# My 14 Ft aluminum utility restoration



## jeross (Jun 6, 2009)

*Re: My 14 Ft aluminum utility restoration project*

Sorry, only two of the images showed up. I'll cut and paste the other two here:

The most fun was removing the carpet glue from the hull. Some came up fairly easily. But most did not. I tried many methods, but in the end it was good old elbow grease and a glazing knife that did the trick. These pics were taken about midway in the process. I have since removed all trace of the glue.
  










The transom was undermined by rot. Had any bigger motor than the Force been hung on it it would have probably deformed the aluminum back there. The bow cap and stern caps were removed and stripped of their pitted cleats and the holes patched with JB Weld.










I'm quite a bit further along with the project, but need to get some new pics and upload them. While not the ideal microskiff, this boat will fit my present needs and is turning out well. I wanted to share since I get so much enjoyment out of the other posts in the Bragging Spot. More to come.

┄┄┄┄┄┄┄┄┄┄┄┄┄┄┄┄┄┄┄┄

JOB —
Extract the passage of the boat restoration post above word for word, starting with "The transom was" and going on through "More to come.".

INFORMATION PROVIDED —
┄┄┄┄┄┄┄┄┄┄┄┄┄┄┄┄┄┄┄┄

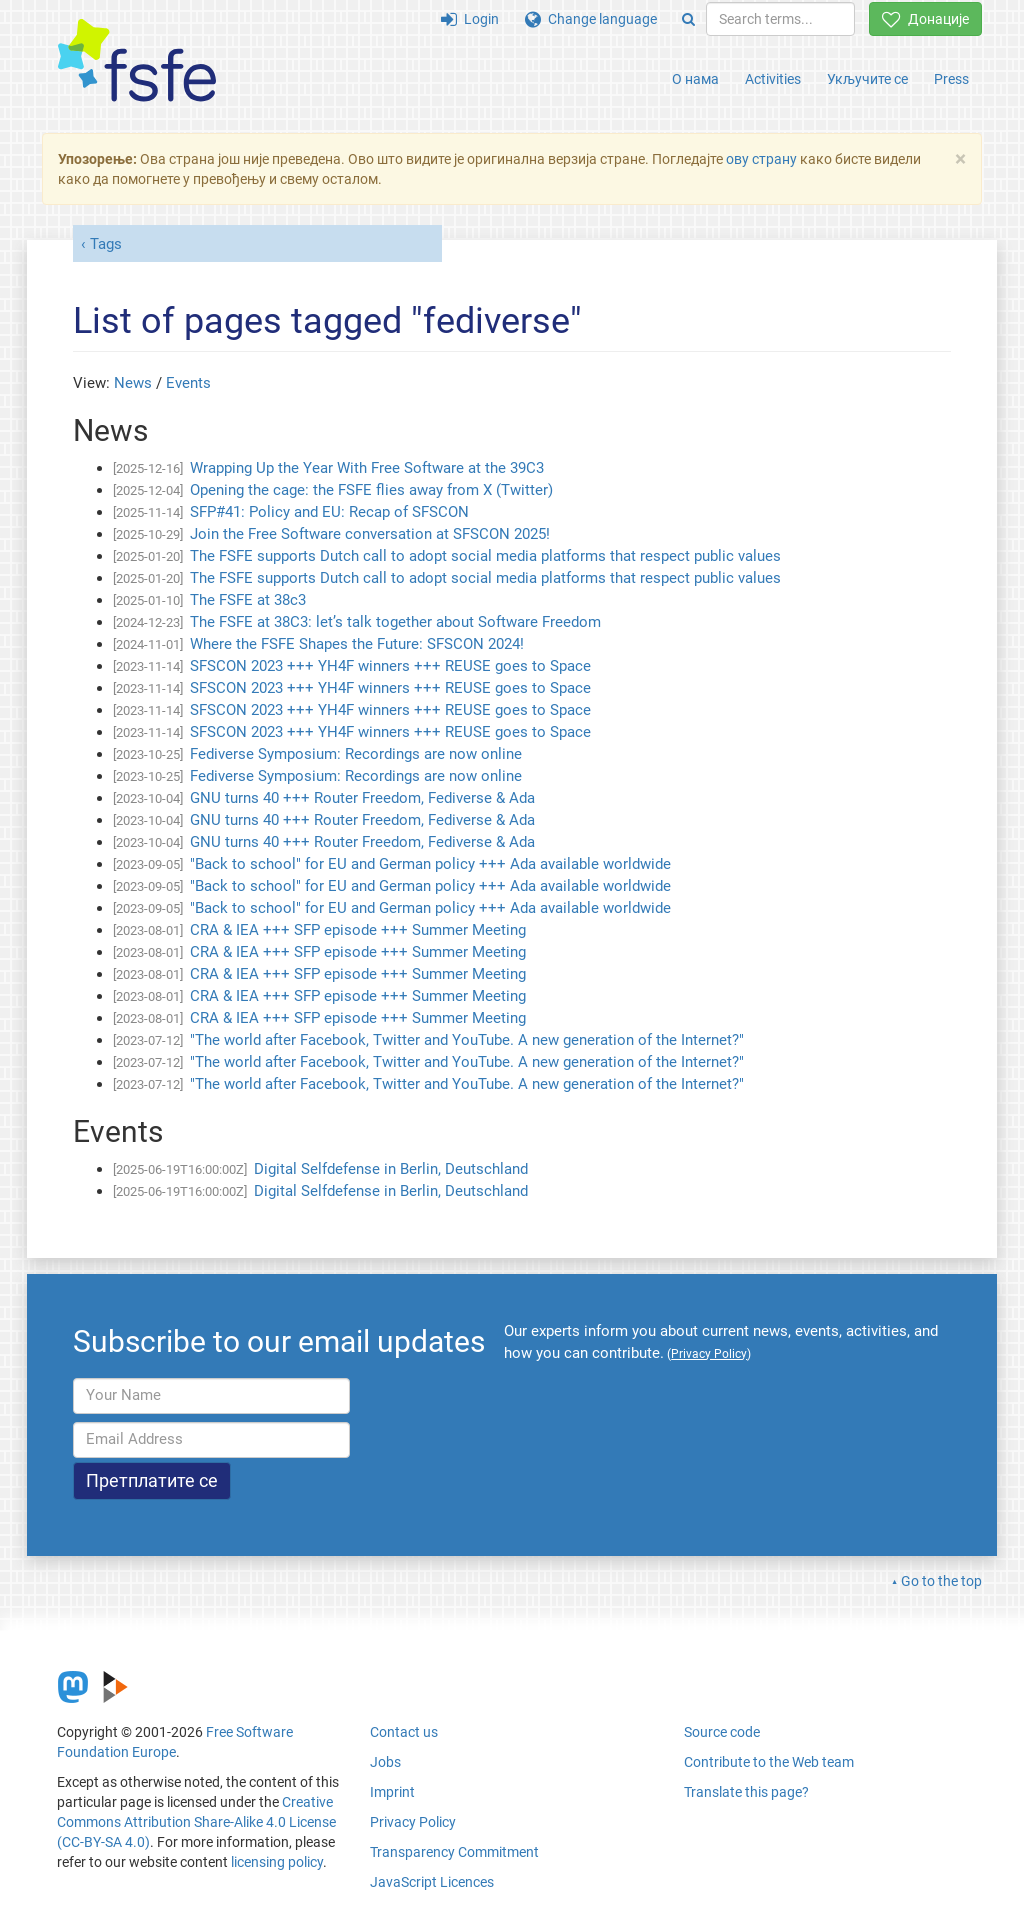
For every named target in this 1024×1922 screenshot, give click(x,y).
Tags (106, 244)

┄┄┄┄┄┄┄┄┄┄┄┄┄┄┄┄┄┄┄┄

RESPONSE —
The transom was undermined by rot. Had any bigger motor than the Force been hung on it it would have probably deformed the aluminum back there. The bow cap and stern caps were removed and stripped of their pitted cleats and the holes patched with JB Weld.










I'm quite a bit further along with the project, but need to get some new pics and upload them. While not the ideal microskiff, this boat will fit my present needs and is turning out well. I wanted to share since I get so much enjoyment out of the other posts in the Bragging Spot. More to come.